Print the records exactly as written, and let no picture into the answer.

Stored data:
________________________________________

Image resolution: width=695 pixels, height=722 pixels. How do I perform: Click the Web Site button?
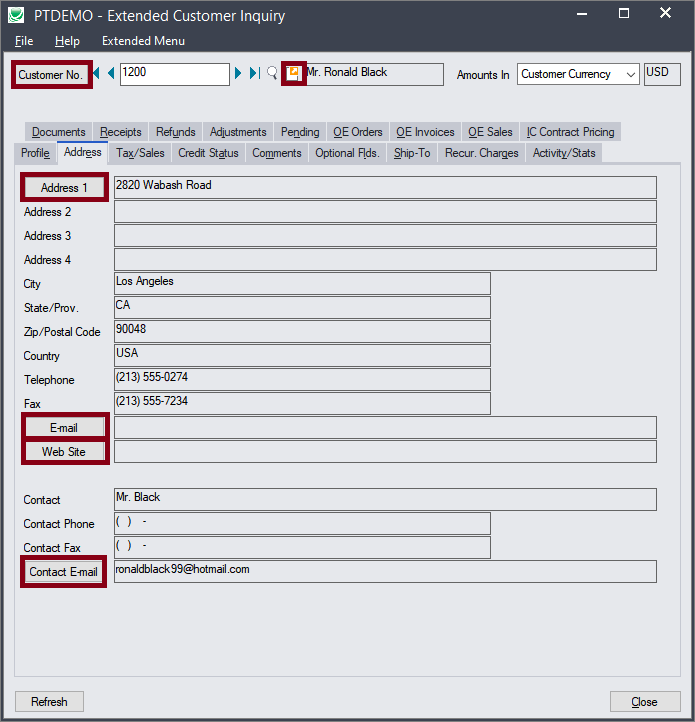[x=64, y=452]
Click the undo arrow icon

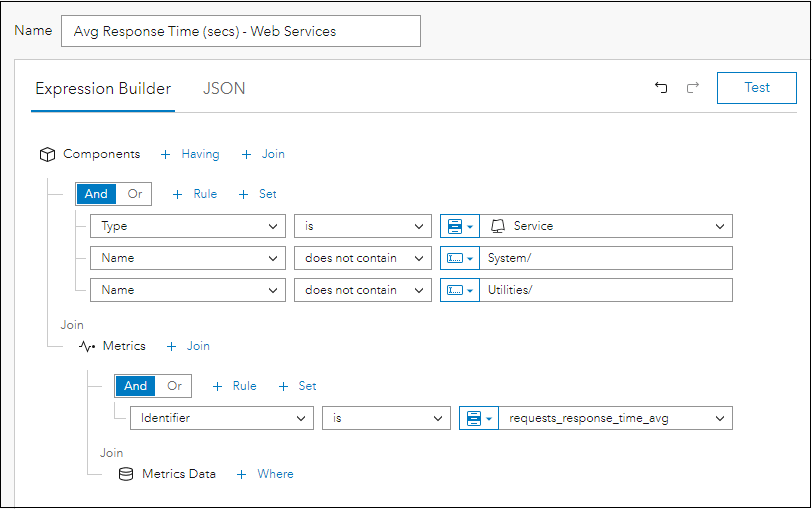(x=661, y=88)
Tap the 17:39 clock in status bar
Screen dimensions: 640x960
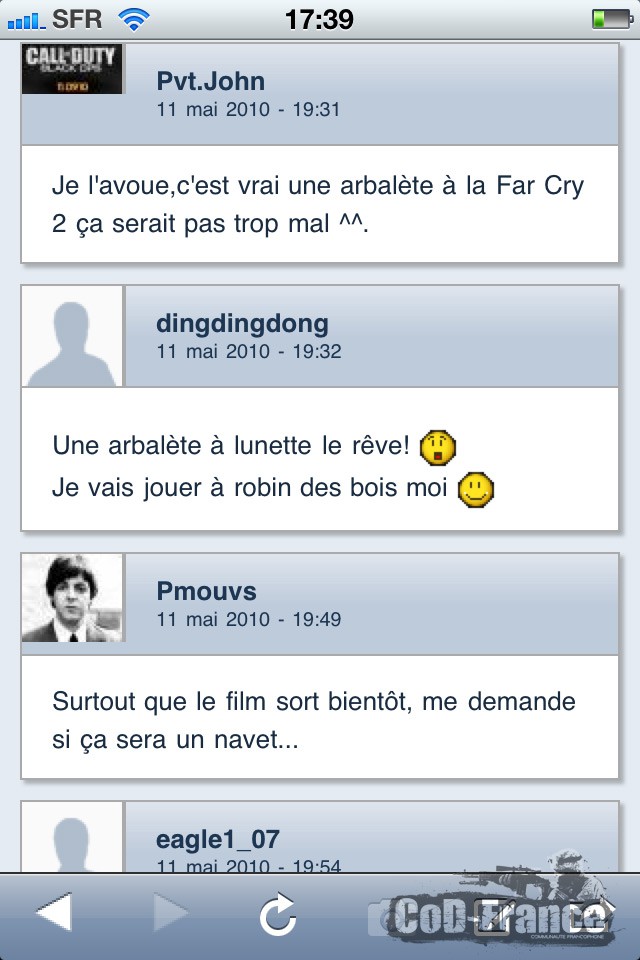tap(319, 20)
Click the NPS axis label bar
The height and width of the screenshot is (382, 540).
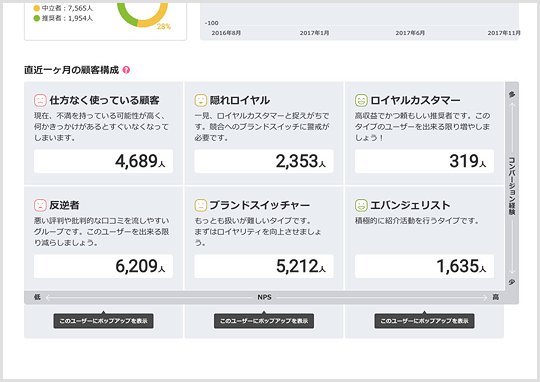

________________________________________

#### [Your response]
Image resolution: width=695 pixels, height=722 pixels. How do I perform: Click the Web Site button?
[x=64, y=452]
Click the undo arrow icon

(x=661, y=88)
Tap the 17:39 clock in status bar
Screen dimensions: 640x960
tap(319, 20)
Click the NPS axis label bar
The height and width of the screenshot is (382, 540).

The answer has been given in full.